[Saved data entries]
== Segment start ==

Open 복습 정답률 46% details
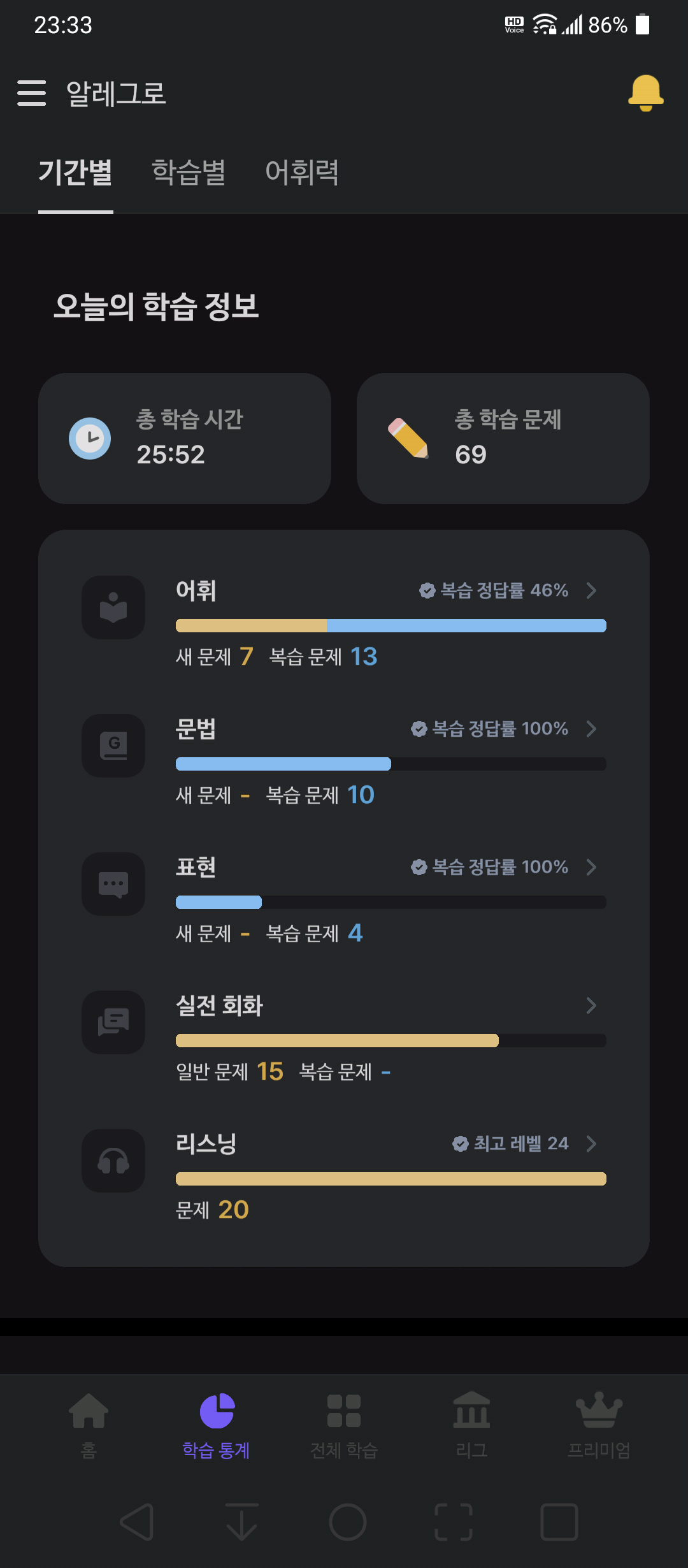The height and width of the screenshot is (1568, 688). (x=494, y=590)
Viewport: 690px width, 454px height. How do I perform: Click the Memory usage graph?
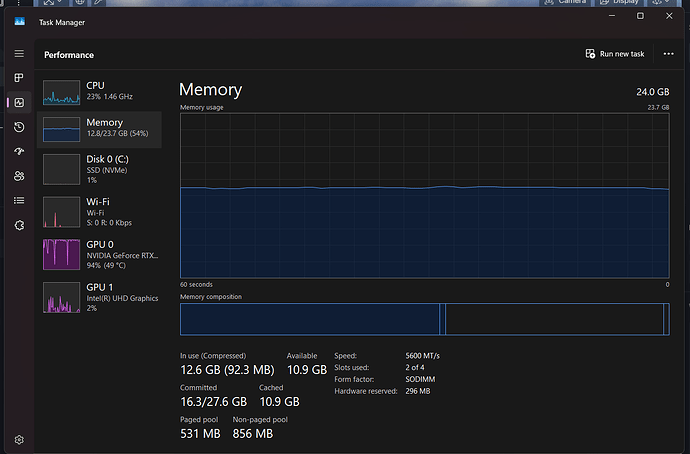424,196
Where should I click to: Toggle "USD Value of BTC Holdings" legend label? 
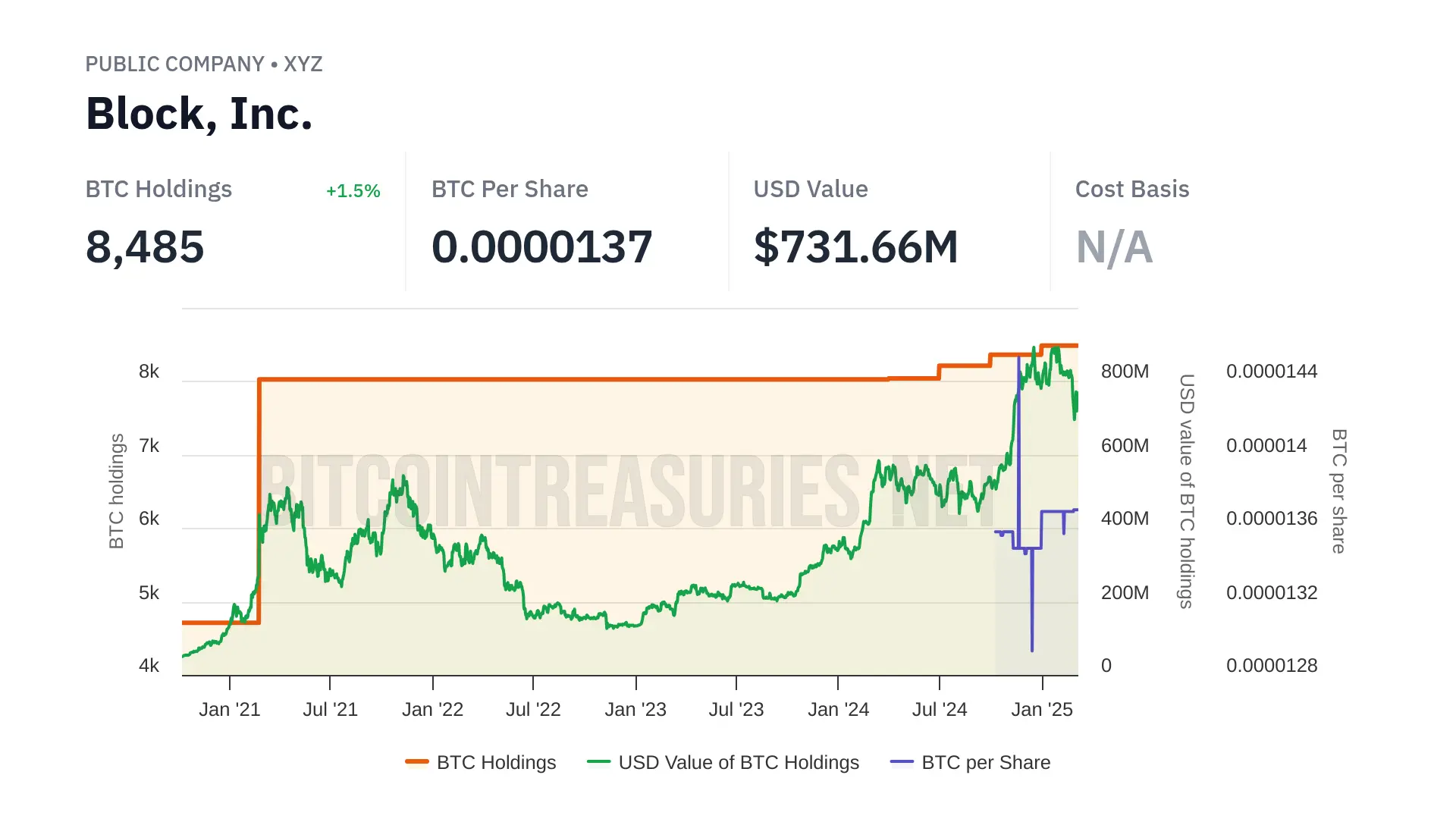click(x=739, y=762)
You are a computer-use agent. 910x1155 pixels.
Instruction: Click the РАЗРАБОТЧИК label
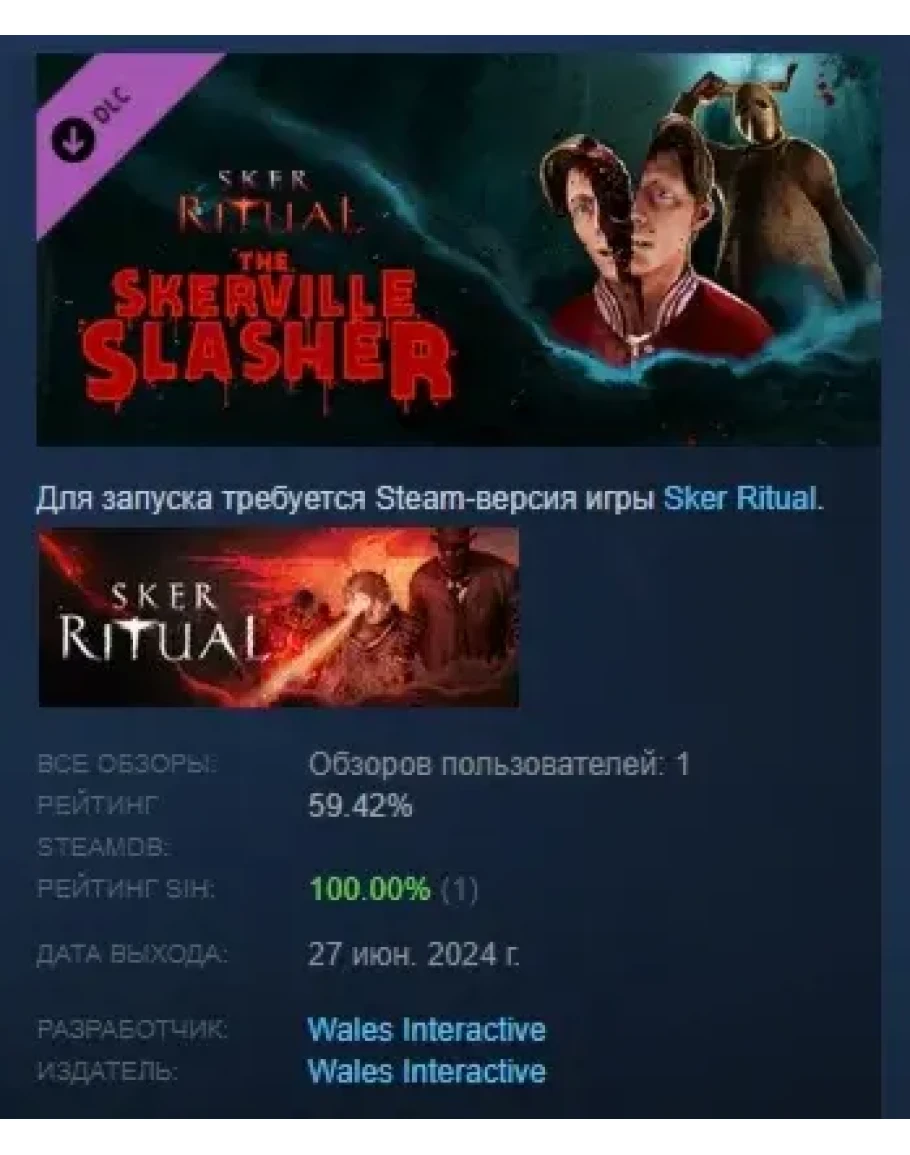132,1029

== Segment end ==

## Task description
Retype only the lines from the one with "Viewport: 690px width, 454px" through the final line of the entries, please, and keep the pictures out.

## Task response
Viewport: 690px width, 454px height. How do I perform: Click the Memory usage graph?
424,196
Where should I click to: Toggle "USD Value of BTC Holdings" legend label? 
click(x=739, y=762)
You are a computer-use agent. 910x1155 pixels.
Instruction: Click the РАЗРАБОТЧИК label
132,1029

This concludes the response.